Visit to Hastings House: Stoughton




Architecture of quality is the product of both an imaginative architect and client.  The dialogue and chemistry between these in the evolution of the Design Brief is fundamental. It has been particularly interesting and stimulating to experience this outcome in our visits to the Purdy and Hastings houses both of which exemplify this quality. Kanti Chhapi’s characteristic internal spatial design linking house and garden at two levels, operates successfully in both.

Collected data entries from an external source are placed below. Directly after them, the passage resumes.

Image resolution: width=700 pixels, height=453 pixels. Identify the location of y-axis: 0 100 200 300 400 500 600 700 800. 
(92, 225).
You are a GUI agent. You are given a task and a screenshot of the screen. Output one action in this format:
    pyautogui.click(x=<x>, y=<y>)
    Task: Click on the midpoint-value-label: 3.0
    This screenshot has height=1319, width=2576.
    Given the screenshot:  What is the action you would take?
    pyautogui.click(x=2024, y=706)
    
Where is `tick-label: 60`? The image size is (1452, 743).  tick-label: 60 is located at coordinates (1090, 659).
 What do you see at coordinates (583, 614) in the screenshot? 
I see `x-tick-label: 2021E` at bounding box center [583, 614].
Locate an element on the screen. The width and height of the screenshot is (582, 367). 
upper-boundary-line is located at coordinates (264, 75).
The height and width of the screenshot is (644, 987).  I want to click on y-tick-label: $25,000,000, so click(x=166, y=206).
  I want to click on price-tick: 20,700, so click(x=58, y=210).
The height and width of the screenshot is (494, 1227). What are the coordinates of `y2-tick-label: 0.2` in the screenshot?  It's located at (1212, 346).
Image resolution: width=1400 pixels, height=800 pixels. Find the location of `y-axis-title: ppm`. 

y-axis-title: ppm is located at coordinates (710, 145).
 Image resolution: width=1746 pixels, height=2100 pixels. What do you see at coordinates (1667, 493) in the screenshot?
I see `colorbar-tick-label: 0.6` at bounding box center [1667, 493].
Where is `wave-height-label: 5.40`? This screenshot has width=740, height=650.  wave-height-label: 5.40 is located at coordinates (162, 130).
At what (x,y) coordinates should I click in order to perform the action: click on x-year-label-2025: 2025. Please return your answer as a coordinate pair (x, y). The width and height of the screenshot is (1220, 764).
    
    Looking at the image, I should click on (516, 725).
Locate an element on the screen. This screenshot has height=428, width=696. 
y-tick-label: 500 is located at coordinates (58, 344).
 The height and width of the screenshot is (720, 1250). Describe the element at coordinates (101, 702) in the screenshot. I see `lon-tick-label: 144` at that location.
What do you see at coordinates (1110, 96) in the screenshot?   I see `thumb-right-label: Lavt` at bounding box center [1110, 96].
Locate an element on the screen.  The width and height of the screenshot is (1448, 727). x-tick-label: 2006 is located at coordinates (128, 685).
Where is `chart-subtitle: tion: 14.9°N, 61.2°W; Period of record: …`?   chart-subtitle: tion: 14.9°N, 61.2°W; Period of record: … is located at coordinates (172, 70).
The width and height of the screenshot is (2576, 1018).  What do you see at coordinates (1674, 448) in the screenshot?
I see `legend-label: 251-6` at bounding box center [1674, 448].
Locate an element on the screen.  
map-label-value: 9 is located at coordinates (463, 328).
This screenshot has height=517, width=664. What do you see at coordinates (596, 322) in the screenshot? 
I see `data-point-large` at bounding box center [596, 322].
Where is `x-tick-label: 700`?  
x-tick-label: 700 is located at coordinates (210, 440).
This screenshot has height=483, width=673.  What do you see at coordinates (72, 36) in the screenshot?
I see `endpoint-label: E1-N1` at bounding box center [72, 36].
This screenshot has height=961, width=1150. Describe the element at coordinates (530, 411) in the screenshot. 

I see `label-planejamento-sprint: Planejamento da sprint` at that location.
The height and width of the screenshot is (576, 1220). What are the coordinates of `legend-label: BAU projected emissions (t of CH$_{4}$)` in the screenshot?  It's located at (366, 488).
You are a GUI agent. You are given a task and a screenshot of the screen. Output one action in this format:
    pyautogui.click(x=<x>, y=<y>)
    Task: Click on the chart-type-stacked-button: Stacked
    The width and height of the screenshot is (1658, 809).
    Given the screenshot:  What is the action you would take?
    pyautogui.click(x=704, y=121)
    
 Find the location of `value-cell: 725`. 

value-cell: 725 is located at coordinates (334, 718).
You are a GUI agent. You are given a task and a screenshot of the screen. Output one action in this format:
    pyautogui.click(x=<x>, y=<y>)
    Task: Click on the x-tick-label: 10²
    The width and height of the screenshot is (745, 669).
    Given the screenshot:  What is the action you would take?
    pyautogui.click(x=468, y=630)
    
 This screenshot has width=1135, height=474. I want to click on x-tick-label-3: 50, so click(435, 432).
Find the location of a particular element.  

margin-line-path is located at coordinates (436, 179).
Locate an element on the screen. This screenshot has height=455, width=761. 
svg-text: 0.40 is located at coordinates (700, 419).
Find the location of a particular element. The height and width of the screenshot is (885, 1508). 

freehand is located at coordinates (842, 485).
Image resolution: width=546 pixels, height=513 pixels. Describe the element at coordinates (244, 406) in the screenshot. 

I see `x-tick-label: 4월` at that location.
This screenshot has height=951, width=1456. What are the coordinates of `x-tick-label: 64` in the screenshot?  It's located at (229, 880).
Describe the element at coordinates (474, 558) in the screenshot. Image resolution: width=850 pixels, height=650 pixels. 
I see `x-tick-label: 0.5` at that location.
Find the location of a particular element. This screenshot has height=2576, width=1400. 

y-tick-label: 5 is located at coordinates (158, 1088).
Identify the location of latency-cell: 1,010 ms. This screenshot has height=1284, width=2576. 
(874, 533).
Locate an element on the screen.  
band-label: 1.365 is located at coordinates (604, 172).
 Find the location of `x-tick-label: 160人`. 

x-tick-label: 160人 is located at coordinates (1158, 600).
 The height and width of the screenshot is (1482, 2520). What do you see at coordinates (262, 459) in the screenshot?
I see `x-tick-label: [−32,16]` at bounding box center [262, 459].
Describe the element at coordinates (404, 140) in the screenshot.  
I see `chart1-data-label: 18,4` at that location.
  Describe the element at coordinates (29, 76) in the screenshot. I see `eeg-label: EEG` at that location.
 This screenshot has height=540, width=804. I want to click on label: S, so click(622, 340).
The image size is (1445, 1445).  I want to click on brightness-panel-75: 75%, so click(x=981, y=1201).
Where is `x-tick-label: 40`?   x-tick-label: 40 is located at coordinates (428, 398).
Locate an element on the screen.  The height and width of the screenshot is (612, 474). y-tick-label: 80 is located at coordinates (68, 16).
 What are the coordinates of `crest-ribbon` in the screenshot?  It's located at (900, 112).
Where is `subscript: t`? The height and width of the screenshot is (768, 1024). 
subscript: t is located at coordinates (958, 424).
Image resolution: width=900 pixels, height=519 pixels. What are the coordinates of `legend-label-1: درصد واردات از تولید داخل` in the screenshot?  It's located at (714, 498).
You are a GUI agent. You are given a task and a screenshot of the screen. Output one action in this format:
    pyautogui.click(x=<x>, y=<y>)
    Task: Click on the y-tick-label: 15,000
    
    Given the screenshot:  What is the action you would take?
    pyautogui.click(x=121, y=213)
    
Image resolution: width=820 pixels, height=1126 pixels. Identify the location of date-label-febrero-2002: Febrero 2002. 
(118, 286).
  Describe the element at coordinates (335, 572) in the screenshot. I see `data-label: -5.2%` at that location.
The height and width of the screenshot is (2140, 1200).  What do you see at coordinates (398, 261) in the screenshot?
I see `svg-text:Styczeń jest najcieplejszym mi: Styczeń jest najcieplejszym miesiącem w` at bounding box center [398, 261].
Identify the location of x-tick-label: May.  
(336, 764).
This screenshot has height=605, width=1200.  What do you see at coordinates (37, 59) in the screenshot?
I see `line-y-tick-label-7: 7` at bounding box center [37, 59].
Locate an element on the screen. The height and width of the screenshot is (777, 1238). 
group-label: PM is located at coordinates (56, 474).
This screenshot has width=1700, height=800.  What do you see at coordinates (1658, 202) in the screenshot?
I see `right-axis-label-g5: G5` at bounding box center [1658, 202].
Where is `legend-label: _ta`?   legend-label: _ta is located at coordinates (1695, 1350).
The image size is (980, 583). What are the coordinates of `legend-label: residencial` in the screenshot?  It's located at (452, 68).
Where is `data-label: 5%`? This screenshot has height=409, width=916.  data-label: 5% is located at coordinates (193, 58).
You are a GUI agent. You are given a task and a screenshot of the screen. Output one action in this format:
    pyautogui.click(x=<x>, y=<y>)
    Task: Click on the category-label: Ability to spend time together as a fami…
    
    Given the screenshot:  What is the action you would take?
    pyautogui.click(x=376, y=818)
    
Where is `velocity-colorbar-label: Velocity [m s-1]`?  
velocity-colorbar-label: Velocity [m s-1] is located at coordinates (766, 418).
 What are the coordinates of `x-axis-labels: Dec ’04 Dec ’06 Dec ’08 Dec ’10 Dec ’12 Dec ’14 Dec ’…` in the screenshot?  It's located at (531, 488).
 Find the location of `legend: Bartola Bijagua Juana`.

Our large group was divided into two.  The owner, Sue Hastings, showed us round the interior describing how the house could be physically divided into two separate dwellings.  Kanti, the architect, showed us round the garden and discussed the external design.

The Site:        
The footprint of the new house was virtually limited to the   original one which was demolished.  There were tight limits imposed by the Planners, combined with the need to retain a superb range of large trees.  However, these factors were fully optimised in the overall design.

External Design:    
Kanti describes the image as ‘Modern Vernacular’ – the use of traditional materials, rendered brickwork, large cedar horizontal panels, and accented blue bricks.  Volumetrically, it expressed the functions of the house – the top-lit dining room with its dominant central window, the pitched slate roof ‘split’ on the apex to reflect the two sections of the house. Combined with the roof is the hot water panel and air ventilating extract.  These reflected the renewable energy approach.

All the major rooms are on a generous scale.  The dining room and kitchen are open-plan.
The dining room area has angled glazed walls, and a sloping glass roof.  The primary wall includes a low cill with a grille controlling air stack movement. Sue’s husband, Adrian, researched in detail, renewable energy (RE) requirements, and made an important long-term contribution.  The house was classified NZEB:A.

“God is in the Details”, said Mies, and that was one of the enriching factors in the interiors.
An example:  the doors dividing the two major spaces were purpose made and beautifully panelled with hidden openings. All the internal doors were solid-core plain panelled.  Throughout the house, the walls were painted white – a perfect back-cloth for works of art, including large monochrome photographs.

As we walked out, a friend nudged me and said “what a beautiful house – I would love to live there”.